Lynn turned her head as if in a trance.

‘Can I speak to you for a minute?’

‘What?’

Rigid with fury, Dana left the control centre. Lynn followed her into the hall like a robot.

‘I think—’

‘Sorry!’ Dana flashed her inquisitorial grey-green eyes. ‘You’re my boss, Lynn, and that means I have to be respectful. But now I have to ask you very clearly what yesterday’s warning was about.’

Lynn looked as if she had been recalled to life after a long period of unconsciousness. She raised a hand and studied its palm as if it contained something very attractive.

‘It was all pretty vague.’

‘What was vague?’

‘Edda Hoff called and said a few people were planning some sort of attack on an Orley plant. It sounded – well, vague. Not like anything to worry about.’

‘Why didn’t you tell me about it straight away?’

‘I didn’t think it was necessary.’

‘I’m the manager
and
the security officer of this hotel, and you didn’t think it was necessary?’

Lynn stopped studying the palm of her hand and stared furiously back.

‘As you have already observed, Dana, I am your boss and, no, I
didn’t
think it was necessary to inform you. According to Hoff it was an
extremely vague
suspicion that
somewhere
in the world at
some
point an attack on
one
of our plants was planned, which was why she wanted to talk to me or Julian and not to
you
, and Julian had enough on his plate, so
I
asked to be kept informed. Does that answer your question?’

Dana took a step nearer. As if the prospect of disaster were not hovering about the hotel, Lynn found herself immersed in fascinated thoughts about the mysteries of the Dana physiognomy. How could such a sensually full mouth look so hard? Was the pallor of the face, framed by coppery red, due to the light, to a genetic predisposition
or merely to Dana’s bitterness? How was it possible to seethe with rage and yet reveal such mask-like indifference?

‘Maybe you missed a few things back there,’ the manager said quietly. ‘But there was talk of this hotel being blown up by an atom bomb. One of your guests seems to be involved in it. We’ve lost contact with your father and with Earth. You should at any rate have talked to me about it.’

‘You know what?’ said Lynn. ‘You should get on with your work.’

She left Dana standing and went back to the control centre. The video of Hanna was still flickering on the monitor wall. The manager followed her slowly.

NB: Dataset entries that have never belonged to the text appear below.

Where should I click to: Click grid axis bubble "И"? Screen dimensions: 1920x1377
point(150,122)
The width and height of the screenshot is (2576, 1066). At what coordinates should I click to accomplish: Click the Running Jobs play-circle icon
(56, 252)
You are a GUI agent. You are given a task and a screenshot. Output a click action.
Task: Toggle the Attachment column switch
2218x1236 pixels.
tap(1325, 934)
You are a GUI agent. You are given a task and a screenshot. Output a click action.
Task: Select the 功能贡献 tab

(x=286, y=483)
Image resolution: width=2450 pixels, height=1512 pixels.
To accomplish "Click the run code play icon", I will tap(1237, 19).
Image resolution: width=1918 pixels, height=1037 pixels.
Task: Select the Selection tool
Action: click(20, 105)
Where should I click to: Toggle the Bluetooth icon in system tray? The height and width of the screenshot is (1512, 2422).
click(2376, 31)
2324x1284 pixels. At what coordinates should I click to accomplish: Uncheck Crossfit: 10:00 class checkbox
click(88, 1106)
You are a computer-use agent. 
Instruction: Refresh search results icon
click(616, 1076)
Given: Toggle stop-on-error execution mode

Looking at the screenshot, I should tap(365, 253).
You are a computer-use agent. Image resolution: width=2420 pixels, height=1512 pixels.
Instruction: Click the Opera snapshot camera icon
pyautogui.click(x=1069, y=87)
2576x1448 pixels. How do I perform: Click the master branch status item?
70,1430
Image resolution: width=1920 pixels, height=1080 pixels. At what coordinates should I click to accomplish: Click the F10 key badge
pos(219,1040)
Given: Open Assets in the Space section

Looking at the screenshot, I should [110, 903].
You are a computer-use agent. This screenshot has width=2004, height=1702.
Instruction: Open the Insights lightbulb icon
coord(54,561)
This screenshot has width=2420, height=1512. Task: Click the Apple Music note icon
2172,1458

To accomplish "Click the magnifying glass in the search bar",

‘I’d love to,’ she said icily. ‘Are you overworked, Lynn? Are you up to this? A moment ago you looked as if you’d been paralysed.’

Sophie looked up and away again, not liking what she saw.

‘I’m afraid we’ve had a satellite failure,’ she said. ‘I can’t reach Earth or Ganymede or Callisto. Shall I try the Peary Base?’

‘Later. First we’ll have to talk through the next few steps. If what we’ve just heard is true, we’re threatened with catastrophe.’

‘What kind of catastrophe?’ asked Tim.

Aristarchus Plateau

Locatelli caught his breath.

He saw Black disappearing just as he stepped from the shadow of the ravine and back into the sunlight. He stared at the scene as if nailed to the spot. It wasn’t easy to tell who had pushed whom into the gorge, and he had switched the gang down there to mute, but there was no doubt that it had been deliberate.